▸ **PROBLEM STATEMENT**
Transcribe every record verbatim; no pictures.

▸ **RECORDS SHOWN**
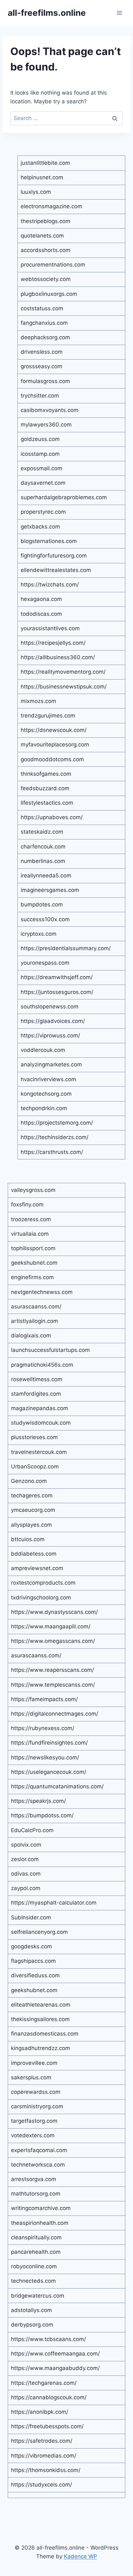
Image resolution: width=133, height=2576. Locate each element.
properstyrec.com (43, 512)
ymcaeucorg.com (33, 1510)
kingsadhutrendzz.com (40, 2048)
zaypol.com (25, 1888)
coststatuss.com (42, 308)
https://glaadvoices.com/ (53, 1021)
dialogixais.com (31, 1335)
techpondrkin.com (44, 1108)
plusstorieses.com (34, 1437)
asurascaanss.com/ (36, 1306)
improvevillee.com (34, 2063)
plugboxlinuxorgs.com (49, 294)
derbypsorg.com (32, 2324)
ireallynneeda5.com (46, 875)
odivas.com (26, 1873)
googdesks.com (31, 1946)
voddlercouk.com (43, 1050)
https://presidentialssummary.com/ (66, 948)
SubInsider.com (31, 1917)
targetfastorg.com (34, 2121)
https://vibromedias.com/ (43, 2455)
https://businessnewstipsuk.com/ (64, 686)
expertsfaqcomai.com (39, 2150)
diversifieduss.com (35, 1975)
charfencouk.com (43, 846)
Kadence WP (80, 2556)
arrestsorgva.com (33, 2179)
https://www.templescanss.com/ (53, 1684)
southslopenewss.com (49, 1006)
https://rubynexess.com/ (42, 1728)
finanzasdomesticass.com (44, 2033)
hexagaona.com (41, 599)
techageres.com (32, 1495)
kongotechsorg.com (46, 1094)
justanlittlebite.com (45, 163)
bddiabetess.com (33, 1553)
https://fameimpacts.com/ (44, 1699)
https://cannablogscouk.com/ (49, 2397)
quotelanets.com (42, 235)
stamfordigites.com (36, 1394)
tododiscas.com (41, 614)
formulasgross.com (45, 381)
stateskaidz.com (42, 832)
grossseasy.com (41, 366)
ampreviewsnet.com (37, 1568)
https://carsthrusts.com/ (52, 1152)
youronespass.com (45, 963)
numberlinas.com (43, 861)
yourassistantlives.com (50, 628)
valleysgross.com (33, 1190)
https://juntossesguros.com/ (57, 992)
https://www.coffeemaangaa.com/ (55, 2353)
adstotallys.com (31, 2310)
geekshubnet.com (34, 1263)
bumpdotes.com (42, 904)
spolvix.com (26, 1844)
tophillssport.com (33, 1248)
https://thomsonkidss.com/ (45, 2470)
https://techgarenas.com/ (44, 2383)
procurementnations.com (53, 264)
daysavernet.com (43, 483)
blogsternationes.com (49, 541)
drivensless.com (42, 352)
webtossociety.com (46, 279)
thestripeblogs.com (45, 221)
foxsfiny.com (27, 1204)
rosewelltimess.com (36, 1379)
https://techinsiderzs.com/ (54, 1137)
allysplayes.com (31, 1525)
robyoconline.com (34, 2266)
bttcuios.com (28, 1539)
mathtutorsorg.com (35, 2193)
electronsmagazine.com (51, 206)
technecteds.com (33, 2281)
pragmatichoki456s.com (42, 1365)
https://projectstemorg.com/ (57, 1122)
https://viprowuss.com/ (50, 1035)
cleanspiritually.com (36, 2237)
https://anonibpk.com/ (39, 2412)
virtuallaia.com (30, 1234)
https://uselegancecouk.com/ (48, 1772)
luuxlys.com (36, 192)
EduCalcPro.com (32, 1830)
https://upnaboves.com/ (52, 817)
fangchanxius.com (44, 323)
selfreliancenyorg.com (39, 1932)
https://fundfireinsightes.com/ (49, 1742)
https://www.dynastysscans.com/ (54, 1612)
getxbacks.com (40, 526)
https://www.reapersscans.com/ (52, 1670)
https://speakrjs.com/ (38, 1801)
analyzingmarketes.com (51, 1064)
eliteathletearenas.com (40, 2004)
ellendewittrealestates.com (56, 570)
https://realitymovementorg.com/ (63, 672)
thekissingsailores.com (40, 2019)
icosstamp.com (40, 454)
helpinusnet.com (42, 177)
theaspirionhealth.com (39, 2223)
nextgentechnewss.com (42, 1292)
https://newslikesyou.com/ (45, 1757)
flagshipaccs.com (33, 1961)
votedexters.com (33, 2135)
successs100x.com (45, 919)
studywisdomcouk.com (41, 1422)
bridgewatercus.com (37, 2295)
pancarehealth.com (36, 2252)
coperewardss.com (35, 2092)
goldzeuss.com (40, 439)
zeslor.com (25, 1859)
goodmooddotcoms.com (52, 759)
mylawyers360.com (46, 424)
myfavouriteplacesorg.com (55, 744)
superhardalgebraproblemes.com (64, 497)
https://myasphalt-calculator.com (54, 1902)
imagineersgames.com (50, 890)
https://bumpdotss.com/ (42, 1815)
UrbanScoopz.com (35, 1466)
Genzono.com (29, 1481)
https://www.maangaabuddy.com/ (55, 2368)
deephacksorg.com (45, 337)
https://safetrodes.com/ (41, 2441)
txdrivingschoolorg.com (41, 1597)
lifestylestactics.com (47, 803)
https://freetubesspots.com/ (47, 2426)
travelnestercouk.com (39, 1452)
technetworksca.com (38, 2164)
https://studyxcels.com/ (41, 2484)
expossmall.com (41, 468)
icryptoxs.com (38, 934)
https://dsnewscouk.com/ (54, 730)
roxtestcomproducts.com (43, 1582)
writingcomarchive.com (41, 2208)
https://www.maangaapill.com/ (50, 1626)
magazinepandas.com (39, 1408)
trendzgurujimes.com (48, 715)
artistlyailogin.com (34, 1321)
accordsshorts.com (45, 250)
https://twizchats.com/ (50, 584)
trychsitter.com (40, 395)
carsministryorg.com (37, 2106)
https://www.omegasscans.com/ (53, 1641)
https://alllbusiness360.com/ (58, 657)
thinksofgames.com (46, 774)
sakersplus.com (31, 2077)
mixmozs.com (38, 701)
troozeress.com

▸ **RESULT OF THE EXERCISE**
Image resolution: width=133, height=2576. Locate each element.
properstyrec.com (43, 512)
ymcaeucorg.com (33, 1510)
kingsadhutrendzz.com (40, 2048)
zaypol.com (25, 1888)
coststatuss.com (42, 308)
https://glaadvoices.com/ (53, 1021)
dialogixais.com (31, 1335)
techpondrkin.com (44, 1108)
plusstorieses.com (34, 1437)
asurascaanss.com/ (36, 1306)
improvevillee.com (34, 2063)
plugboxlinuxorgs.com (49, 294)
derbypsorg.com (32, 2324)
ireallynneeda5.com (46, 875)
odivas.com (26, 1873)
googdesks.com (31, 1946)
voddlercouk.com (43, 1050)
https://presidentialssummary.com/ (66, 948)
SubInsider.com (31, 1917)
targetfastorg.com (34, 2121)
https://vibromedias.com/ (43, 2455)
https://businessnewstipsuk.com/ (64, 686)
expertsfaqcomai.com (39, 2150)
diversifieduss.com (35, 1975)
charfencouk.com (43, 846)
Kadence WP (80, 2556)
arrestsorgva.com (33, 2179)
https://www.templescanss.com/ (53, 1684)
southslopenewss.com (49, 1006)
https://rubynexess.com/ (42, 1728)
finanzasdomesticass.com (44, 2033)
hexagaona.com (41, 599)
techageres.com (32, 1495)
kongotechsorg.com (46, 1094)
justanlittlebite.com (45, 163)
bddiabetess.com (33, 1553)
https://fameimpacts.com/ (44, 1699)
https://cannablogscouk.com/ (49, 2397)
quotelanets.com (42, 235)
stamfordigites.com (36, 1394)
tododiscas.com (41, 614)
formulasgross.com (45, 381)
stateskaidz.com (42, 832)
grossseasy.com (41, 366)
ampreviewsnet.com (37, 1568)
https://carsthrusts.com/ (52, 1152)
youronespass.com (45, 963)
numberlinas.com (43, 861)
yourassistantlives.com (50, 628)
valleysgross.com (33, 1190)
https://juntossesguros.com/ (57, 992)
https://www.coffeemaangaa.com/ (55, 2353)
adstotallys.com (31, 2310)
geekshubnet.com (34, 1263)
bumpdotes.com (42, 904)
spolvix.com (26, 1844)
tophillssport.com (33, 1248)
https://thomsonkidss.com/ (45, 2470)
https://techgarenas.com/ (44, 2383)
procurementnations.com (53, 264)
daysavernet.com (43, 483)
blogsternationes.com (49, 541)
drivensless.com (42, 352)
webtossociety.com (46, 279)
thestripeblogs.com (45, 221)
foxsfiny.com (27, 1204)
rosewelltimess.com (36, 1379)
https://techinsiderzs.com/ (54, 1137)
allysplayes.com (31, 1525)
robyoconline.com (34, 2266)
bttcuios.com (28, 1539)
mathtutorsorg.com (35, 2193)
electronsmagazine.com (51, 206)
technecteds.com (33, 2281)
pragmatichoki456s.com (42, 1365)
https://projectstemorg.com/ (57, 1122)
https://viprowuss.com/ (50, 1035)
cleanspiritually.com (36, 2237)
https://anonibpk.com/ (39, 2412)
virtuallaia.com (30, 1234)
https://uselegancecouk.com/ (48, 1772)
luuxlys.com (36, 192)
EduCalcPro.com (32, 1830)
https://upnaboves.com/ (52, 817)
fangchanxius.com (44, 323)
selfreliancenyorg.com (39, 1932)
https://fundfireinsightes.com/ (49, 1742)
https://www.dynastysscans.com/ (54, 1612)
getxbacks.com (40, 526)
https://www.reapersscans.com/ (52, 1670)
https://speakrjs.com/ (38, 1801)
analyzingmarketes.com (51, 1064)
eliteathletearenas.com (40, 2004)
ellendewittrealestates.com (56, 570)
https://realitymovementorg.com/ (63, 672)
thekissingsailores.com (40, 2019)
icosstamp.com (40, 454)
helpinusnet.com (42, 177)
theaspirionhealth.com (39, 2223)
nextgentechnewss.com (42, 1292)
https://newslikesyou.com/ (45, 1757)
flagshipaccs.com (33, 1961)
votedexters.com (33, 2135)
successs100x.com (45, 919)
studywisdomcouk.com (41, 1422)
bridgewatercus.com (37, 2295)
pancarehealth.com (36, 2252)
coperewardss.com (35, 2092)
goldzeuss.com (40, 439)
zeslor.com (25, 1859)
goodmooddotcoms.com (52, 759)
mylawyers360.com (46, 424)
myfavouriteplacesorg.com (55, 744)
superhardalgebraproblemes.com (64, 497)
https://myasphalt-calculator.com (54, 1902)
imagineersgames.com (50, 890)
https://bumpdotss.com/ (42, 1815)
UrbanScoopz.com (35, 1466)
Genzono.com (29, 1481)
https://www.maangaabuddy.com/ (55, 2368)
deephacksorg.com (45, 337)
https://safetrodes.com/ (41, 2441)
txdrivingschoolorg.com (41, 1597)
lifestylestactics.com (47, 803)
https://freetubesspots.com/ (47, 2426)
travelnestercouk.com (39, 1452)
technetworksca.com (38, 2164)
https://studyxcels.com/ (41, 2484)
expossmall.com (41, 468)
icryptoxs.com (38, 934)
https://dsnewscouk.com/ (54, 730)
roxtestcomproducts.com (43, 1582)
writingcomarchive.com (41, 2208)
https://www.maangaapill.com/ (50, 1626)
magazinepandas.com (39, 1408)
trendzgurujimes.com (48, 715)
artistlyailogin.com (34, 1321)
accordsshorts.com (45, 250)
https://twizchats.com/ (50, 584)
trychsitter.com (40, 395)
carsministryorg.com (37, 2106)
https://www.omegasscans.com/ (53, 1641)
https://alllbusiness360.com/ (58, 657)
thinksofgames.com (46, 774)
sakersplus.com (31, 2077)
mixmozs.com (38, 701)
troozeress.com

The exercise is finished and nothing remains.